In this photo taken on March 31, 2011 by the Japan Maritime Self-Defense Force and released by Japan Defense Ministry on, April 1, JMSDF personnel all in protective suits are aboard a tugboat towing a U.S. military barge carrying pure water towards the quay of the tsunami-stricken Fukushima No. 1 nuclear complex in Okumamachi, Fukushima Prefecture. (AP Photo/Japan Defense Ministry)

More than 50 percent of people in Japan do not want nuclear reactors that have been taken out of operation to be restarted, a Mainichi poll suggests.

A total of 51 percent of respondents in a Mainichi Shimbun poll conducted over the weekend said they were opposed to restarting nuclear reactors that have been stopped for inspections, surpassing the 37 percent who said they wanted the reactors to be restarted.

Fearing a shortage of electricity this summer, the government has issued a nuclear power safety declaration and asked local officials in Saga Prefecture to restart the Genkai Nuclear Power Plant in the prefecture. However, it appears that the public has grown cautious about restarting reactors in the wake of the crisis at the Fukushima No. 1 Nuclear Power Plant.

By gender, 41 percent of men opposed the restarting of reactors and 51 percent were in favor, but at the same time 58 percent of women were opposed and just 27 percent were in favor.

A total of 60 percent of respondents said they would accept an increase in electricity prices to support the increased use of natural energy such as solar and wind power. Another 31 percent said they could not accept a hike. Among those in favor of restarting nuclear reactors, 68 percent said they would accept an increase to support natural energy.

Prime Minister Naoto Kan has made the enactment of a bill on set-price purchasing of renewable energy in a move toward increased use of natural energy as one of the three conditions for his retirement from office. Economic quarters fear the possibility of rising costs associated with an increase in power fees, but the results of the poll suggest that regardless of whether nuclear power plants are restarted or not, people believe there is a need in the future to do away with nuclear power plants and switch to natural energy.

In this March 20, 2011 aerial file photo taken by a small unmanned drone and released by Air Photo Service, the crippled Fukushima No. 1 Nuclear Power Plant is seen in Okumamachi, Fukushima prefecture. From top to bottom: Unit 1, Unit 2, Unit 3 and Unit 4.  (AP Photo/Air Photo Service)

In this March 20, 2011 aerial file photo taken by a small unmanned drone and released by Air Photo Service, the crippled Fukushima No. 1 Nuclear Power Plant is seen in Okumamachi, Fukushima prefecture. From top to bottom: Unit 1, Unit 2, Unit 3 and Unit 4. (AP Photo/Air Photo Service)

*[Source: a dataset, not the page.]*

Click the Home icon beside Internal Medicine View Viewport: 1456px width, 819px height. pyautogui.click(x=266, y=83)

The poll showed that just 18 percent of people opposed to restarting nuclear power plants supported Kan’s Cabinet. Among those who would permit a rise in electricity costs to support increased use of natural energy, the support rate was 22 percent. The figures indicate that people’s desire to do away with nuclear power is not directly associated with support for the prime minister.

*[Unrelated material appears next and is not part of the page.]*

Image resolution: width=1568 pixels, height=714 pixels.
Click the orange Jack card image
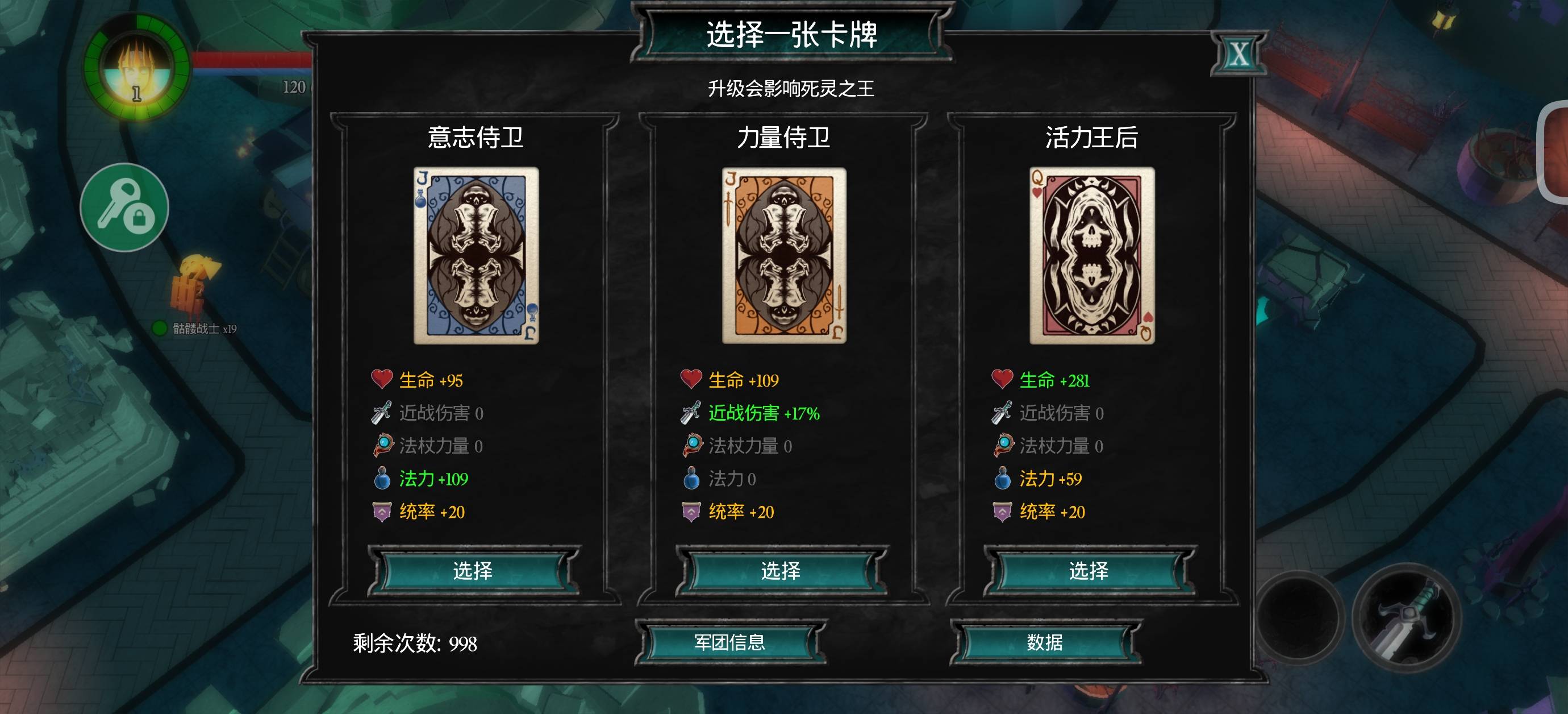[784, 255]
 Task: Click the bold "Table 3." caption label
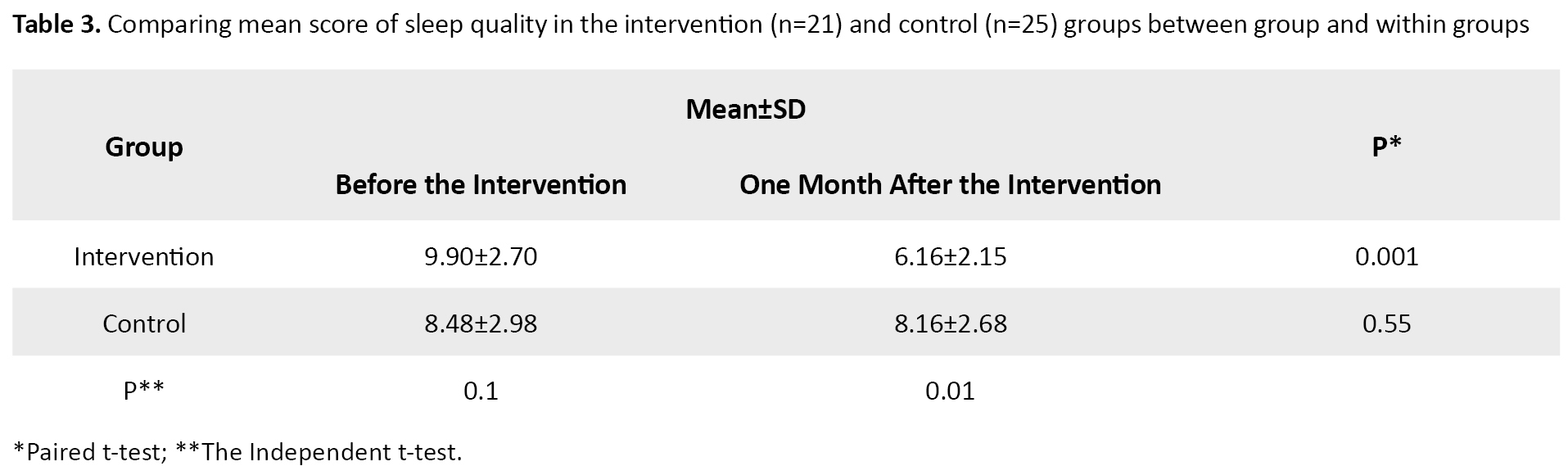point(56,25)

Earlier polls conducted by the Mainichi Shimbun in April and May asked people the same questions. This time 45 percent of respondents said that the number of nuclear power plants should be decreased, 2 percentage points below the figure recorded in the May poll. A total of 17 percent said nuclear power plants should be done away with altogether — 5 percentage points above the mark recorded in May. Combined, roughly 60 percent of respondents want to reduce nuclear power in Japan. A total of 30 percent said Japan’s reliance on nuclear power “couldn’t be helped” — one percentage point below the figure in the May poll.

A total of 53 percent of respondents said they were in favor of a tax increase to finance restoration measures following the March 11 disaster — 5 percentage points up from May. A total of 38 percent were opposed — a drop of 3 percentage points. The ruling Democratic Party of Japan plans to increase income and corporate taxes over a set amount of time to provide finances for restoration bonds.

The poll, conducted by telephone over a two-day period, obtained responses from 1,129 people, marking a response rate of 73 percent. Areas hit badly by the March 11 disaster, including coastal areas of Iwate, Miyagi and Fukushima prefectures were excluded.